Analysis (Services and Self)

Koan Bremner's view on life as a database and data warehouse professional / addict and non-genetic woman

Tuesday, December 14, 2004

Maybe I'm in mourning

Last week was, for me, one of those intensely frustrating (and ultimately, upsetting) weeks. It began well enough; I had enormous fun recording my first podcast on the Sunday. Monday evening I attended my first session of speech therapy (which went well, I thought). Tuesday I was finally able to spend some time using some code that my colleague Ryan had created from a prototype I'd put together a while back, and applied it to the new features I've been prototyping for the last few weeks. Sensing that the two combined heralded good news for the company, we gathered together whoever was in the office and gave an impromptu demonstration, and I think it's fair to say that the lights went on for most of the audience; giving me the kind of feeling that embodies what I love about the job that I do. Add in my first appearance in someone else's podcast and a lovely email from Lee Ann Westover of The Lascivious Biddies (giving me permission to use part of one of their songs as the "intro and outro" music to my podcast... the week was really humming! And then, around lunchtime on Wednesday, the metaphorical fog rolled in...

... and it was as if none of the above had happened. I entered a few days of perpetual "blonde moments" in which I could hardly string two thoughts together, let alone two sentences, with a mood as dark as night. Things that had been professionally simple just days ago were now beyond me once again. My memory started playing up again. All in all, not a lot of fun. And, feeling as low as I did, I realised that attending my firm's Christmas dinner on Friday night was really not an option. Far from enjoying the occasion, it was likely to see me as miserable as sin and dampening others fun. This mood didn't really lift until Sunday afternoon.

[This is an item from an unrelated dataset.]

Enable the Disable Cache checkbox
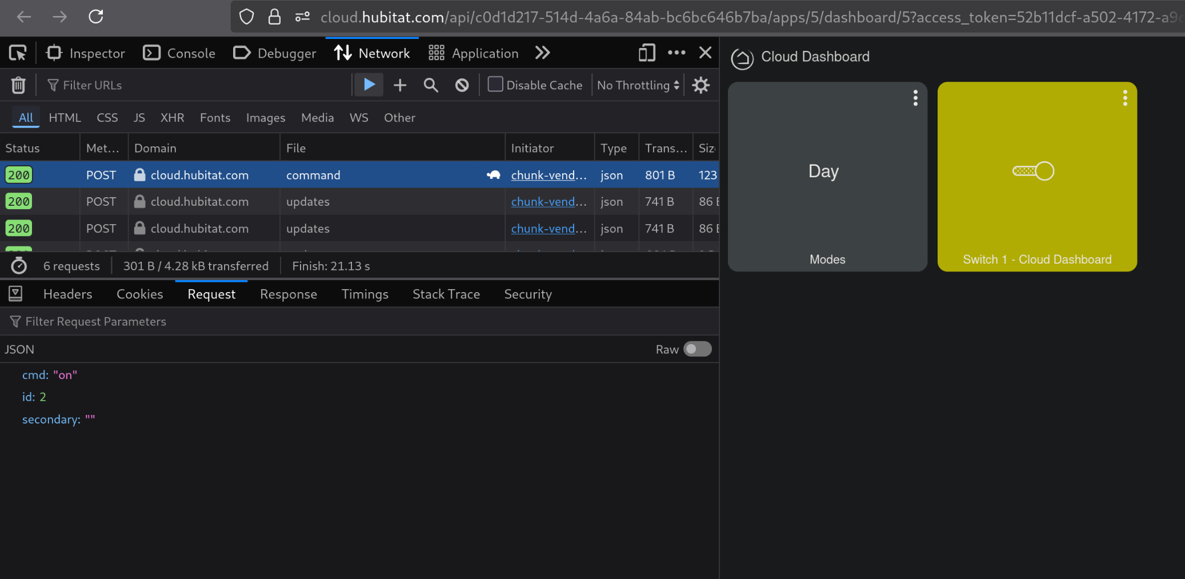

Now, I've dealt with the dubious pleasures of mood swings for years; particularly when I was much more affected by Depression, they were pretty much a constant companion. Recently, though, their pattern and nature has changed. Since beginning my social transition to womanhood, I genuinely feel that the kind of depressive feelings I used to get have almost completely disappeared... to be replaced by an intense frustration that I am now sure stems from the realisation that my ability to use the professional skills I have is changing. More accurately, diminishing.

Let me put that in context; it's not that I can't do what I used to. Instead, it's that I can't do what I used to as well as *I* remember I used to. I'd hoped that this was going to prove a temporary challenge, particularly as it only really started to be an issue shortly after I started taking hormones; I was hoping it was a side-effect of the sudden changes in my body's chemistry. But sadly, I now think that may have been something of a red herring. I can't shake the notion (the resignation, almost) that this is how it is going to be from now on. And that leaves me with the reality that every time I use my professional skills in a similar area to that which I used to I feel intensely frustrated (to put it mildly) even if those around me (colleagues and peers) can't see an issue.

Basically, I think I'm just getting old! ;-) Maybe that's all it is. But the sense of loss I feel at this sensation of no longer being able to apply my skills in the way I used to, I can really only describe as akin to mourning. It sucks.